Jack Sherman in 1998
Photo: Jim Steinfeldt/Michael Ochs Archives/Getty Images
Jack Sherman, Former Red Hot Chili Peppers Guitarist And Songwriter, Dies At 64
Jack Sherman, a former guitarist and songwriter for rock icons Red Hot Chili Peppers (RHCP) who played and recorded on the band's 1984 self-titled debut album, has died, Rolling Stone reports. He was 64. No cause of death has been confirmed.
On Friday (Aug. 21), the group confirmed Sherman's death on its official social media accounts, writing on Instagram, "We of the RHCP family would like to wish Jack Sherman smooth sailing into the worlds beyond, for he has passed … He was a unique dude and we [to] thank him for all times good, bad and in between. Peace on the boogie platform."

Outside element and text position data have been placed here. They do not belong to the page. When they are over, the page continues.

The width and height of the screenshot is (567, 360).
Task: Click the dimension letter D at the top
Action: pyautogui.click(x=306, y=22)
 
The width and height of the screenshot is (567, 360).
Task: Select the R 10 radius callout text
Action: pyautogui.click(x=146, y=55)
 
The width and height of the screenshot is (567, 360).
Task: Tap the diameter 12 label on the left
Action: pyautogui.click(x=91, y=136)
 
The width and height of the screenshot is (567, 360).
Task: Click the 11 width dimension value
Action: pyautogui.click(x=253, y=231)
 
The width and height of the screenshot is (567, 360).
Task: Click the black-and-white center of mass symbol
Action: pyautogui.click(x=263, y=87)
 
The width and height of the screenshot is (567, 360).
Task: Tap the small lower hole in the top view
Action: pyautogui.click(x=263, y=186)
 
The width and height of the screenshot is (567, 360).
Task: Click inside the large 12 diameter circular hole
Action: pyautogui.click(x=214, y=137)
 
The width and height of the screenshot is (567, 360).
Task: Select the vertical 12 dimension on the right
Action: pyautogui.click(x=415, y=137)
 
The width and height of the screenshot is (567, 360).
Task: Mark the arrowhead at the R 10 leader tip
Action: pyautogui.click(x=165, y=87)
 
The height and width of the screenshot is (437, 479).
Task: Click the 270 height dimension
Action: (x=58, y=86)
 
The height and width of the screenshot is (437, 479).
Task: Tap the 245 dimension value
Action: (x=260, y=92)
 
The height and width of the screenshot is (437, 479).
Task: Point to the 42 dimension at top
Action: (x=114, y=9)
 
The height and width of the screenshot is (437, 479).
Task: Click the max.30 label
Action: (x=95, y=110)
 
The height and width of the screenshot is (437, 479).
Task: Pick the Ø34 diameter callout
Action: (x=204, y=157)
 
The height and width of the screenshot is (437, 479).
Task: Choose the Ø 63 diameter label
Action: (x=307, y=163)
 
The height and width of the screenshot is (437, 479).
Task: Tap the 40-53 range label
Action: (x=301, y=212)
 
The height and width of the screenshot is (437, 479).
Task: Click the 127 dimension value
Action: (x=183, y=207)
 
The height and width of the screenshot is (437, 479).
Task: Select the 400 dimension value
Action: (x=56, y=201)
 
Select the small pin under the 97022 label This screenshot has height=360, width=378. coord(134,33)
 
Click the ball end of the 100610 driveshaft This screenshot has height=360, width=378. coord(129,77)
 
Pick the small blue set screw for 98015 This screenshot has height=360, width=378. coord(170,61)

Sherman, who joined RHCP in late 1983 when he replaced founding member and original guitarist Hillel Slovak, can be heard on The Red Hot Chili Peppers, the group's only album to feature him on guitar. He also co-wrote a majority of the group's second album, Freaky Styley (1985), but he was replaced by Slovak who'd rejoined the group in early 1985 and ultimately recorded the guitar parts on the LP. (Following Slovak's death due to a heroin overdose in 1988, RHCP cycled through a number of guitarists, including Dave Navarro, Josh Klinghoffer, DeWayne McKnight, Arik Marshall and Jesse Tobias; longtime on-again, off-again guitarist John Frusciante rejoined the group last December.)
Sherman would later partially rejoin RHCP to record background vocals on a couple of tracks off the band's 1989 album, Mother's Milk, including "Higher Ground," a cover of Stevie Wonder's 1973 hit that earned the act its first-ever GRAMMY nomination, for Best Rock Performance By A Duo Or Group With Vocal, at the 1991 GRAMMYs.
While RHCP were inducted into the Rock & Roll Hall Of Fame in 2012, Sherman was not included as part of the induction ceremony, Rolling Stone notes.
"It's really painful to see all this celebrating going on and be excluded," Sherman told Billboard in 2012. "I'm not claiming that I've brought anything other to the band ... but to have soldiered on under arduous conditions to try to make the thing work, and I think that's what you do in a job, looking back. And that's been dishonored. I'm being dishonored, and it sucks."